The prophets, especially at this period in the history of God’s people, are much less harvesters than stump pullers. Elijah has been engaging opposing worldviews for a majority of his ministry, preparing the ground. Looking back on the ministry of the prophets, they spent more time confronting sin and morality than they did “planting” seeds of righteousness. Much more time was spent attempting to remove and displace the idolatry and evil in the kingdom, than talking God’s plan for the nation. Elisha spent his days prior to ministry, making hard ground suitable for planting and in ministry, attempting to make hard hearts suitable for planting.
As Elisha is plowing, Elijah runs up to him, throws his cloak around his waste, and runs off. Elisha forsakes his oxen and plow, and chases down [hb. rus] Elijah. The same word [rus[is used of Elijah out running Ahab (18.46) down the mountain. Elisha, filled with similar passion and excitement that Elijah displayed, catches up quick. Elijah gives him permission to say one last good by to his family and work. He kissed his parents, burned his plow, and feed the people his oxen.
“Then he set out to follow Elijah and became his attendant [sarat].” (1 Kings 19.21)
What Elisha was excited about, I cant say exactly, but I think this verse hints at it. Today we use the words “servant” and “attendant” synonymously, but in hebrew there seems to be some difference between servant [‘ebed] and attendant [sarat]: Elisha is said to have become Elijah’s attendant [sarat[ which conveys the idea of:
- Partnership. Elisha and Elijah from this point on were partners in ministry. Elijah had more experience and took the lead, but Elisha had come alongside him in ministry not behind him in ministry.
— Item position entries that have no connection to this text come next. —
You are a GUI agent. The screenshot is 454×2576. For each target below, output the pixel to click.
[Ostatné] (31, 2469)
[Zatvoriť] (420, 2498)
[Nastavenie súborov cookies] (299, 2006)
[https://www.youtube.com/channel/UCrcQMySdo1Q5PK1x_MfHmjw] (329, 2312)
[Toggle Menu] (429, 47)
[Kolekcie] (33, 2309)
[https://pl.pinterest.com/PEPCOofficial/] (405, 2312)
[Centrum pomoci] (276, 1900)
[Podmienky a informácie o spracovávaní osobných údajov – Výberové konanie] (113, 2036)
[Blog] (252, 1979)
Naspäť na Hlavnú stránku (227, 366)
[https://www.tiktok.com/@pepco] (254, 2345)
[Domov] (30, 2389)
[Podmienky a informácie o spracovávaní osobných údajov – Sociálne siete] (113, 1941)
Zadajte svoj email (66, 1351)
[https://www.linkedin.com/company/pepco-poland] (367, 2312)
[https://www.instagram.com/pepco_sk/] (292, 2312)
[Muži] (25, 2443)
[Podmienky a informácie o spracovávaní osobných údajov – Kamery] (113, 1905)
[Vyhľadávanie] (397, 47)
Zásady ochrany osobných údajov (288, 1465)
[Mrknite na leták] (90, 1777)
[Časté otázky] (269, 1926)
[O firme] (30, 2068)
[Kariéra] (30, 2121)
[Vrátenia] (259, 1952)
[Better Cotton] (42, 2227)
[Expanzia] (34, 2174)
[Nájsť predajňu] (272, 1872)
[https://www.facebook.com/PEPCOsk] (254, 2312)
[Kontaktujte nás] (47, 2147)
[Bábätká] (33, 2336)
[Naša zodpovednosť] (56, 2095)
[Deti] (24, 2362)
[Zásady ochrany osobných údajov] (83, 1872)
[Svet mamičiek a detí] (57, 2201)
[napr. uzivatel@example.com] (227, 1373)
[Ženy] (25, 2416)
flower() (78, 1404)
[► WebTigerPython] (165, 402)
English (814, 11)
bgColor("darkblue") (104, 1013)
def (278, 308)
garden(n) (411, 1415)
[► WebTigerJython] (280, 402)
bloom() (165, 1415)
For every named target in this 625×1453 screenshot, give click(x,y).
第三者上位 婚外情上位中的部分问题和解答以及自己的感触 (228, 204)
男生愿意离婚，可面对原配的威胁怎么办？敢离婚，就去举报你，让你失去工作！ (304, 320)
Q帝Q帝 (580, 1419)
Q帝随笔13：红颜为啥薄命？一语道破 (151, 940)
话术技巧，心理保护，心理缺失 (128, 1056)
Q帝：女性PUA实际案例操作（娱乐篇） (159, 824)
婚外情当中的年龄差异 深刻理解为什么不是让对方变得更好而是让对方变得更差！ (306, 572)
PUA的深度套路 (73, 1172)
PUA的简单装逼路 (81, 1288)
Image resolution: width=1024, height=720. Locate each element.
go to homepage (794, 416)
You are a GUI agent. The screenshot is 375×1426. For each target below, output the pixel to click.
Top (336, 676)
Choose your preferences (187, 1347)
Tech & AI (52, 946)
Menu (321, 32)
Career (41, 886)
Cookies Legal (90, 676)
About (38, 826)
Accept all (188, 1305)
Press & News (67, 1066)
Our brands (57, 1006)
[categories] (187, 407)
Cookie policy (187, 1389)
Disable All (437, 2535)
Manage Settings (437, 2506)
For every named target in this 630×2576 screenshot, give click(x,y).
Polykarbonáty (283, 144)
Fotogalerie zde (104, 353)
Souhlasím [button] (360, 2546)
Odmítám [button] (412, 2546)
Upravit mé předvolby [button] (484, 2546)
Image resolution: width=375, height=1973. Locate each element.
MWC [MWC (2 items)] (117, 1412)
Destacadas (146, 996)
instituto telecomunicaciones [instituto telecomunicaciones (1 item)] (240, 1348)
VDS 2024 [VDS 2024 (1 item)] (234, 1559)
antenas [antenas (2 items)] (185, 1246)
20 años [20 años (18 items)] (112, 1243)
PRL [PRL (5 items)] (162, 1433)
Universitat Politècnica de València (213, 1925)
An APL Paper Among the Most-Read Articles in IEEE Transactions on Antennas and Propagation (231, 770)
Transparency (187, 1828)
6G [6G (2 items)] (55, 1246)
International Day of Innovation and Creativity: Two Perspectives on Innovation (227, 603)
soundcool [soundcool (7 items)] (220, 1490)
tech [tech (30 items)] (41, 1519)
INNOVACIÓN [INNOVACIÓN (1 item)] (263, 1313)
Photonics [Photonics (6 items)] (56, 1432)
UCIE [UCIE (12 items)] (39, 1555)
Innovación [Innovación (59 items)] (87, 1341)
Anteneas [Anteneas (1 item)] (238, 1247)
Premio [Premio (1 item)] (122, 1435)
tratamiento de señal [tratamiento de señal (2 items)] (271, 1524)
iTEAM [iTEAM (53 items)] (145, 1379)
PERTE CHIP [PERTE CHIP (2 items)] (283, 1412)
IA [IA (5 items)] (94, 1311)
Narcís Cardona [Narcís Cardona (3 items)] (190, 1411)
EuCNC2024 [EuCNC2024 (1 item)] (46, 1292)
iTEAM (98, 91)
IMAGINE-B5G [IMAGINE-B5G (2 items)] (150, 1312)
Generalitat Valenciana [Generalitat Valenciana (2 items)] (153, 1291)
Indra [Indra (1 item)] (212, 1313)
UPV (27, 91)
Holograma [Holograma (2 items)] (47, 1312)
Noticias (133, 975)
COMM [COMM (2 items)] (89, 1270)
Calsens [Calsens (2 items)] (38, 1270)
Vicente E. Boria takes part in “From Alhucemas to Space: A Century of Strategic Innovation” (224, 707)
Take for example Joshua. He was a servant [‘ebed] of the Lord (Josh 24.29; Jud. 2.80, but an aide [sarat] to Moses. With Moses, Joshua stood alongside him as he stayed on the mountain 40 days and nights (Ex. 24.13ff.) and wouldn’t leave the tent of meeting as Moses and God spoke (Ex. 33.11). When Moses did ministry, Joshua was beside him, learning and doing. I think Elisha reveled in the idea of being a sarat, not just an ‘ebed.
- Purpose. In the OT servants performed any number of odd jobs, but attendants performed only the highest of tasks. Three times sarat is used of articles used for worship in the Temple (Num 4.9;2 Kings 25.14; 1 Chron. 6.32). Numerous times sarat is used of the Levites “assisting” in worship led by the priest. Elisha understood that Elisha was calling him to a live of purposeful service in worship to God. This was not the kind of intership where Elisha will be mailing out 5,000 postcards, or filling 10,000 waterballons, but a chance to do dirty-hands, front-line ministry.
These two reasons, I believe, are why Elisha can outrun Elijah. For these reasons, Elisha would burn his oxen and plow. The chance to be caught up and swept up in life changing ministry and the adventure of following God in daily service alongside a passionate leader, is what brought excitement to the life of Elisha.
Elijah was anointing a partner in purposed ministry. This is an opprotuinty that many in younger generations would leap at and get excited for. There are many who have been disappointed in the past because their preparation for ministry involved purposeless busy work, the understanding that they were not partners but projects, or their voice and opinion didn’t matter. The next generation of leader wants to partner in ministry; do significant work; and lead alongside. With that being said, who are you partnering with in ministry today? What younger man or woman, are you involving in your sphere of influence, your ministry, or your service? Who are you pouring into, giving responsibility too, and training to serve, worship, and lead? These are the things I hope to convey to my bullfighting protege above, my students at Robinson, and the men I get to pour into every week. Who are you bringing onto the crew?